The IFD team and I just updated Configuring IFD with Microsoft Dynamics CRM 2011 based on reader feedback. Included is a new video by Henning Petersen called Introducing Microsoft Dynamics CRM 2011 Claims-based Authentication:
This is an updated video demonstrating how-to configure the RTM CRM 2011 deployment with Claims based authentication and IFD access. The recording utilizing internally hosted DNS records and signed Certificates from an internal CA. The video is unable to cover purchases of third party certificates, external DNS updates or routing through firewalls as there are too many variations and the CRM Support team are unable to endorse one product over the other.
Hello and thanks for the detailed video.
It sure explains a lot.
I have been trying to set up claims based authentication and IFD in a multiple server environment and I have been facing many difficulties.
I have four servers. Two servers are NLB with the frontend roles, one is a backend server and the other is an SQL server.
CRM 2011 installation works fine. I have set up the necessary accounts and SPNs following the deployment guide by letter.
The problem comes up when I try to set up claims.
I follow your guide, but when I try to open crm after installation, I get a popup window requiring credentials.
If I click cancel, I am prompt with an IIS error page saying that authentication has failed. If I insert credentials I get the same prompt 3 times and then I get an error 401 authentication failed.
I noticed that when I click cancel, the hostname is the address of my adfs server, which means that redirection to adfs works, it just doesn't take me to CRM afterwards.
If I disable claims, CRM works fine.
I am suspecting that it has to do something with the SPNs and the claims authentication. I was getting the same popup for credentials, when I was configuring the SPNs for the NLB setup.

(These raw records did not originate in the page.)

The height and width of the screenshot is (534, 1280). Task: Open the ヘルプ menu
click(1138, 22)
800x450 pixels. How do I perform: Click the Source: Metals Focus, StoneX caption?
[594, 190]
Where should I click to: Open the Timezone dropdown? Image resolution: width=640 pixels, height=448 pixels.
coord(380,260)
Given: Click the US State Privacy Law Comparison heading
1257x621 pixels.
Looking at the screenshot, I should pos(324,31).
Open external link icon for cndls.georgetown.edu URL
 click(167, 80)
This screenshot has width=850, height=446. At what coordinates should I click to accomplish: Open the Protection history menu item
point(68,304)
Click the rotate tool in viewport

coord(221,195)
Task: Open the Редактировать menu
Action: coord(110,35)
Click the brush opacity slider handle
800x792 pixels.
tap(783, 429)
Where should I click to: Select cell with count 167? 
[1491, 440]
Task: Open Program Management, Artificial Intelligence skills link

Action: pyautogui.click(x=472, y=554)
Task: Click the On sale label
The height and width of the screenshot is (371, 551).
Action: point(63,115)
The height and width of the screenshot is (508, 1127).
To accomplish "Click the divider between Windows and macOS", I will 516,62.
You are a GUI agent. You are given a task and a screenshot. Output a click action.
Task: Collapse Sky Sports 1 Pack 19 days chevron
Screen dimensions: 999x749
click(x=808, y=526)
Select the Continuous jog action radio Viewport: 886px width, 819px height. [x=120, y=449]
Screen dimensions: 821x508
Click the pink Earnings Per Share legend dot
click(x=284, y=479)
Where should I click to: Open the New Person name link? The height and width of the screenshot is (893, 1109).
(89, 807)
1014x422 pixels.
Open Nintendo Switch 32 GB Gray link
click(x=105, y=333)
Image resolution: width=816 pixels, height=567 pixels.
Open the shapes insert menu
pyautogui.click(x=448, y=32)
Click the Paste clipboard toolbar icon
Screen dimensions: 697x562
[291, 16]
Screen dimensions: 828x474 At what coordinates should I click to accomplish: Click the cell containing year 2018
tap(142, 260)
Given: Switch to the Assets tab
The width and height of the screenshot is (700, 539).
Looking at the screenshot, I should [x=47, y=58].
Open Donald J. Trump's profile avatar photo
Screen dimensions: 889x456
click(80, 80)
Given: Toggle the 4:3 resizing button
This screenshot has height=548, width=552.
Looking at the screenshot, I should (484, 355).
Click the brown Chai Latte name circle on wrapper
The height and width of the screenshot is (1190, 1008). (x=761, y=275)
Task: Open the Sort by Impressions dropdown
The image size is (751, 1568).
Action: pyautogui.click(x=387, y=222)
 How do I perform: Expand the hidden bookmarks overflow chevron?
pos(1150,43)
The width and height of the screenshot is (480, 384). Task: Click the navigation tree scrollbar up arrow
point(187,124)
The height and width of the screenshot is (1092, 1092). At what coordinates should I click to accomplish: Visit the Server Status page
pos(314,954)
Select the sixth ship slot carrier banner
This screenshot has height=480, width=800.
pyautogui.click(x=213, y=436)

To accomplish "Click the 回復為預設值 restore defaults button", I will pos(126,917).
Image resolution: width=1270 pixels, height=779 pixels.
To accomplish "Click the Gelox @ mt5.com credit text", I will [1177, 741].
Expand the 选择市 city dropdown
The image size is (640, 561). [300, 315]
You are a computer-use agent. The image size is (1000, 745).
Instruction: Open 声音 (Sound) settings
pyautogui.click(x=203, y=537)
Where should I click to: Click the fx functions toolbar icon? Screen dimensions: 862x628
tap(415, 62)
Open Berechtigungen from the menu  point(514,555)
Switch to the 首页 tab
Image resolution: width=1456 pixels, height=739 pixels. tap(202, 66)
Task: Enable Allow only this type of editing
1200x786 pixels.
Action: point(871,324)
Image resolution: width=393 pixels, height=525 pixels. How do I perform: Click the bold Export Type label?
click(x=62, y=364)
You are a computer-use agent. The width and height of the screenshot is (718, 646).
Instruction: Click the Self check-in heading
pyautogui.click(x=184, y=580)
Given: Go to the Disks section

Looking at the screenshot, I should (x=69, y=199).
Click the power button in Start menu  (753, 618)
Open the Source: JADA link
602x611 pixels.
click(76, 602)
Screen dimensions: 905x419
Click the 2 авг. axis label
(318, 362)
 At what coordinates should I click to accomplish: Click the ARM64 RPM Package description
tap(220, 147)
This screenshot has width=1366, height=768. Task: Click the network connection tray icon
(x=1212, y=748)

Is there a specific way I should configure claims authentication when having an NLB and on the CRM frontend servers?
Really I have searched everywhere and found nothing, you are my last hope :-)
Thanks in advance.
Jim what about publishing CRM 2011 on UAG firewall
how to do it?
All videos shows sample there SSL is on webserver, not firewall.
Have you asked for this stuff on the CRM Forums at social.microsoft.com/.../dynamics ? We have a lot smarter people there than me who are invested in addressing this kind of feed back. :O)
Well yeah I have tried several paths to resolve this, including a formal support request from Microsoft (we are MSFT partners) but had no help on it.